On our way up Princes Street, we did a few shops. Just because we could! In Marks and Spencer, now re-branded as M&S. We saw woven baskets just like the one we had bought in Swaziland. Here is a perfect example of the sort of exploitation that the West has indulged in for centuries. We bought our bag from a woman in a market in the Swazi city of Manzini for 25 Rand ($3 cents US). In M&S …. 12 Pound. At today's rate, approximately $18 US. We didn't even hassle with the poor girl in the Swaziland market, but you can bet that M&S paid a lot less per bag than we did. From 3 cents to $18 is more than a normal margin.
Well done M&S!!
Into the Vortex.
Making our way back to London has taken a couple of fairly hard days' driving, broken by quick visits to historic Jedburgh Abbey, the imposing Durham Cathedral and a much longer, conducted tour of the fabulous Fountains Abbey. We had only planned a quick visit here as well, but we were captured by a charming older volunteer guide who took us on a two and a half hour wander around the whole Abbey estate. It wasn't what we had signed up for , but by the end of the hike, we knew a lot more about the ancient Abbey and its surrounds than we could possibly have hoped for. Fantastic day!
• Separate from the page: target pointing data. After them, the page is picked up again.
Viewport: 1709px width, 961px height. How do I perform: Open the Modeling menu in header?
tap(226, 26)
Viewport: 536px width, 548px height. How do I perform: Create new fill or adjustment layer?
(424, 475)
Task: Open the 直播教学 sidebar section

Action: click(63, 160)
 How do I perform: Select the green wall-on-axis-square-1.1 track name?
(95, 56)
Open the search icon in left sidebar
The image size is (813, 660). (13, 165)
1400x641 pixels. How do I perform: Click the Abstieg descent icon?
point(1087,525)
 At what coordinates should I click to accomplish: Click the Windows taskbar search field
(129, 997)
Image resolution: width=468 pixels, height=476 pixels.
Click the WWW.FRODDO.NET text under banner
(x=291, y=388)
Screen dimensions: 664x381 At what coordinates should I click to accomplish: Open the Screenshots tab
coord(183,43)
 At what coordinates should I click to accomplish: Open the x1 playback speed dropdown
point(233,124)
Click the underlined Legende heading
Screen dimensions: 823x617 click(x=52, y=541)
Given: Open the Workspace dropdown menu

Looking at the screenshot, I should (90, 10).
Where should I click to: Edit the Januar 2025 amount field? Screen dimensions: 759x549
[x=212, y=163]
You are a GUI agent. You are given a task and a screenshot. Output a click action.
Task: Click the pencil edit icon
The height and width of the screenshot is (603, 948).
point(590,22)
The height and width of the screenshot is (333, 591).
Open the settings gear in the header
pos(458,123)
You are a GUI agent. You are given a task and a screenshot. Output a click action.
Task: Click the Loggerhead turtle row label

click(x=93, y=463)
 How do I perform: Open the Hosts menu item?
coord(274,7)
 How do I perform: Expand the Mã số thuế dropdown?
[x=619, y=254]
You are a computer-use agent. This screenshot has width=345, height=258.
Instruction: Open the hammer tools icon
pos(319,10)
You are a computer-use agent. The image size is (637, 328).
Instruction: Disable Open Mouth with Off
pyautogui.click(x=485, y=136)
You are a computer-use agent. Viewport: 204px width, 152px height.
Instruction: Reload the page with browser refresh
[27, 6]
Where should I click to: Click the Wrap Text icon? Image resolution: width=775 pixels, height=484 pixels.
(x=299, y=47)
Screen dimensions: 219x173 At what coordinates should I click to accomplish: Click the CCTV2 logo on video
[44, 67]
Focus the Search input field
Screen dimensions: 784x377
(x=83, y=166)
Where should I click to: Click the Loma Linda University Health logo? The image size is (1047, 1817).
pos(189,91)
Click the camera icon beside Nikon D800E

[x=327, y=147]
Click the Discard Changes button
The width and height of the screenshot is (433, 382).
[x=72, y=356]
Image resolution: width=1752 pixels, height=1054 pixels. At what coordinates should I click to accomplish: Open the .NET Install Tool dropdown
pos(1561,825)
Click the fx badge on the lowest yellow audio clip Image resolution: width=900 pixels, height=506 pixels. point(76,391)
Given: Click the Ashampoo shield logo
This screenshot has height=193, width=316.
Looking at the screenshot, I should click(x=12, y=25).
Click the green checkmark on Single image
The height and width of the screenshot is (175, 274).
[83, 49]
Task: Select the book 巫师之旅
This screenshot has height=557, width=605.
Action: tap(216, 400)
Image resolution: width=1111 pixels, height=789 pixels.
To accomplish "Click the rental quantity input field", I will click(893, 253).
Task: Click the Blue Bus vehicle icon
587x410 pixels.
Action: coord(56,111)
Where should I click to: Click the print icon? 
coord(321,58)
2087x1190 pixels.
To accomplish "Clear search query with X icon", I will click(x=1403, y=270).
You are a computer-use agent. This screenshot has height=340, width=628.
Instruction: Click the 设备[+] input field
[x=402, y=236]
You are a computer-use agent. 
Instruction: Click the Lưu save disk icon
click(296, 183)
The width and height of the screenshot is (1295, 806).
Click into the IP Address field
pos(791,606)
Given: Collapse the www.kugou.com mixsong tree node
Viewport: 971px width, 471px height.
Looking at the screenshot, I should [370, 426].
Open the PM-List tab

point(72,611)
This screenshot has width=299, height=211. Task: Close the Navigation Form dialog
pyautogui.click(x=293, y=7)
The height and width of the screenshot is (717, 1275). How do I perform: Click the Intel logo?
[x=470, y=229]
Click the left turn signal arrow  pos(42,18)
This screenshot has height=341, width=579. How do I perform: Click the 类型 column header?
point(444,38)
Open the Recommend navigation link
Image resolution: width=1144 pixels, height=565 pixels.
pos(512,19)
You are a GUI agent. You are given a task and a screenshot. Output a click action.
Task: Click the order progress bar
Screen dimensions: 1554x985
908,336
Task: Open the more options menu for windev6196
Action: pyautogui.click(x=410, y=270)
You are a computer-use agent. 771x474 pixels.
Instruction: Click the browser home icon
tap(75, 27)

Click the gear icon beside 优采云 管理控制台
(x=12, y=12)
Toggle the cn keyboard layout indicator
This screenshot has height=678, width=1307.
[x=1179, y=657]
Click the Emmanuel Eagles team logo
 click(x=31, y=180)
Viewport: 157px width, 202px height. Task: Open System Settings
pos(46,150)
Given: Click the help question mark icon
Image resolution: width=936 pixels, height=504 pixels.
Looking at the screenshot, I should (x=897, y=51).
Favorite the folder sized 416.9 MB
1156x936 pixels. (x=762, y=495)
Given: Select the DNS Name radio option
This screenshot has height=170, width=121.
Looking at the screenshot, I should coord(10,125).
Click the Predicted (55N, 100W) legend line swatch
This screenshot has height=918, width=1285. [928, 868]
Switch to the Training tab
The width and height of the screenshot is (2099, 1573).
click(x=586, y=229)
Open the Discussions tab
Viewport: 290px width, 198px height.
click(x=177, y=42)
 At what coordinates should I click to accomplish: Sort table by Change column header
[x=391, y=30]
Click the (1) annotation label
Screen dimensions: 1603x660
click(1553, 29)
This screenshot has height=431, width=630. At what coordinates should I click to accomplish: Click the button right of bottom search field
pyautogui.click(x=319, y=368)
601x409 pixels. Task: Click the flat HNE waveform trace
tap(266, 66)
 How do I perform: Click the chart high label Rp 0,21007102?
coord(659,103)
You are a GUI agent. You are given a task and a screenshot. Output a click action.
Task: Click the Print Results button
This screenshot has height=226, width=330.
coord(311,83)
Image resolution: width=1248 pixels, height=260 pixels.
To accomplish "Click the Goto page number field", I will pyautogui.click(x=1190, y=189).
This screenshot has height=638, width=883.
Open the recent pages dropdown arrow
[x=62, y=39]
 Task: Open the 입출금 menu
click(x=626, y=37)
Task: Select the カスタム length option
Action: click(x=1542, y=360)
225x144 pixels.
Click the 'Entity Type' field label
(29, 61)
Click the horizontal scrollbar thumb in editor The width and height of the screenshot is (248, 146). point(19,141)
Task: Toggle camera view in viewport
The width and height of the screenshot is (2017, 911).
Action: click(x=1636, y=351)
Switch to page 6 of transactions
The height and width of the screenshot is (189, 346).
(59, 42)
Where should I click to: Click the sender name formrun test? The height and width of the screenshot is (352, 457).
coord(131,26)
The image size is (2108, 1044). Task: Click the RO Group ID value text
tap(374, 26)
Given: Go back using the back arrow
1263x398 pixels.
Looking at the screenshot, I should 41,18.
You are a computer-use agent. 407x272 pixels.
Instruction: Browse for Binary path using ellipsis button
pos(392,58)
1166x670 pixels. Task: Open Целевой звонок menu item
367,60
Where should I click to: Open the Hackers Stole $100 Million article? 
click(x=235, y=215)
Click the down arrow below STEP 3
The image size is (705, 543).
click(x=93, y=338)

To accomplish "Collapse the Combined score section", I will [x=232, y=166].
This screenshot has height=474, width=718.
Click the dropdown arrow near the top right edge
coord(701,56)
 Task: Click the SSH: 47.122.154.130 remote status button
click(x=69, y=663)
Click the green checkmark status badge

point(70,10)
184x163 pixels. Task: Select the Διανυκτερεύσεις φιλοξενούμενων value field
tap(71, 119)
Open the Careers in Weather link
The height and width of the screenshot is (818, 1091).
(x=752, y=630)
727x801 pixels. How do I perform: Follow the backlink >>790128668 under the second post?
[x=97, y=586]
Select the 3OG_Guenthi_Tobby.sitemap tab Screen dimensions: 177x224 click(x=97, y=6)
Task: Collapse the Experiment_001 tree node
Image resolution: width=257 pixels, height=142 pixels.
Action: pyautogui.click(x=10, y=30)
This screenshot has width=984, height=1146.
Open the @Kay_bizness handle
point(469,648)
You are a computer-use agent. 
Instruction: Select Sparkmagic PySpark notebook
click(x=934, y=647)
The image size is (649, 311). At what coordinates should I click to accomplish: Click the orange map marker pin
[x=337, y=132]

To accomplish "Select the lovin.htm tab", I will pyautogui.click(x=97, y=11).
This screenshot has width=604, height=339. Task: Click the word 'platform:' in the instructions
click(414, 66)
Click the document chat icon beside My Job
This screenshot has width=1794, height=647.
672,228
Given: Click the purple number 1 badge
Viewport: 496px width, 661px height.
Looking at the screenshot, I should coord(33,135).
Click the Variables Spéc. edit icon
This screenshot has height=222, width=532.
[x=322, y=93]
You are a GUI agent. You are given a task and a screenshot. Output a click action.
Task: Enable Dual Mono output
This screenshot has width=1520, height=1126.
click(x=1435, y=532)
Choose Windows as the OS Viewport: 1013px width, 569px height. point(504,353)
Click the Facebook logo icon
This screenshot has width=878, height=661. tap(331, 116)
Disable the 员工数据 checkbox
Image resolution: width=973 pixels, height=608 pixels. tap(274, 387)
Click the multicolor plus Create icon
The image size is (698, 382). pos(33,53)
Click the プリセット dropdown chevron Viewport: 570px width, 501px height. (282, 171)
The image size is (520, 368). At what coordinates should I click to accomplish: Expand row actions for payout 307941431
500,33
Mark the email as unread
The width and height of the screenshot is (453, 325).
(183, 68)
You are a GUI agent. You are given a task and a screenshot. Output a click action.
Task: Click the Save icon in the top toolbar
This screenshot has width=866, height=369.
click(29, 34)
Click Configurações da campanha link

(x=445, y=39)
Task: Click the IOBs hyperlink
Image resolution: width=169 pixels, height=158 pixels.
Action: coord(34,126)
Heading down the M1 towards London gave us that “Vortex” feeling. The closer the city gets, the more frenetic the pace becomes and we are drawn into the Vortex.
This we have experienced screaming up the Jersey Turnpike, as four lanes become six, then eight, then 10, all crowded with traffic and pouring into New York at speeds well above the 70 miles per hour limit. About 10 years ago, however, a hair-raising drive down the motorway into Istanbul - where the 5 marked lanes carry anything up to 10 lanes of honking, crazy Turks, on a headlong suicidal dash towards the Bosphorus, gave us the most intense Vortex experience of our lives.
Today being Sunday, the “Vortex” was still present, but far less intense than our other experiences. Must be a British thing.
Tonight is our last one in our van. Tomorrow we swap it for a zippy little hire car for our last week in a cottage in the Midlands.